# Try it
In the data below, locate each line with the word "Notice" and list it.

# Records contained in a dataset
+ + + + + + +

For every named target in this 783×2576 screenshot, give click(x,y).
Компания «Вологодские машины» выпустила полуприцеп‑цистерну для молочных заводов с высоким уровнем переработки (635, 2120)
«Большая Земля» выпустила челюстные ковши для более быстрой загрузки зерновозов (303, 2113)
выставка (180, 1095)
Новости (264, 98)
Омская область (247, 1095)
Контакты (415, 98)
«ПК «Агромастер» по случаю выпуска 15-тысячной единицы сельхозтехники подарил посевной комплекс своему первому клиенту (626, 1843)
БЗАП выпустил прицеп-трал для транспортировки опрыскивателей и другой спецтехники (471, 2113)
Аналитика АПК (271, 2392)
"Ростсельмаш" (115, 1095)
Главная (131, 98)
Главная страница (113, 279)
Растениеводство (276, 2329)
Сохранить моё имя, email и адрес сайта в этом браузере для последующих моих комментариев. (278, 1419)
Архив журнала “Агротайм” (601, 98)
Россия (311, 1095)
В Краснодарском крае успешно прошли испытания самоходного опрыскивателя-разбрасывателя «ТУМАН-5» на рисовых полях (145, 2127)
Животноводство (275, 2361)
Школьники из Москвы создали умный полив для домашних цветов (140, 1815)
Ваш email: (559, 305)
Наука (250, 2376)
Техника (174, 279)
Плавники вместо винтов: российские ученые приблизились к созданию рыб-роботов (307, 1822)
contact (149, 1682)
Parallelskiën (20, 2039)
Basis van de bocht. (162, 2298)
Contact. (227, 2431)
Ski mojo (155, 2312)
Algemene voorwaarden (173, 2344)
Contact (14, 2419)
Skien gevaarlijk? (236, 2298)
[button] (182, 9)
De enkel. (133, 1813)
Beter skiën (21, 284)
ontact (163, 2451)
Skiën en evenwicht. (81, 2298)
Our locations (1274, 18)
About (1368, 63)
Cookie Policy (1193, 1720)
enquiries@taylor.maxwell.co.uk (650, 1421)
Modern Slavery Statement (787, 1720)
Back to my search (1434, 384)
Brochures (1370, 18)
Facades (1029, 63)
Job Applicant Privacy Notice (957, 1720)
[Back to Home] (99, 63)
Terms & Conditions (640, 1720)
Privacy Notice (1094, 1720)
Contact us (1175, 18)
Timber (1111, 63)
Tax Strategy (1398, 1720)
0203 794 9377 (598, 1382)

+ + + + + + +

# Exercise output
Job Applicant Privacy Notice (957, 1720)
Privacy Notice (1094, 1720)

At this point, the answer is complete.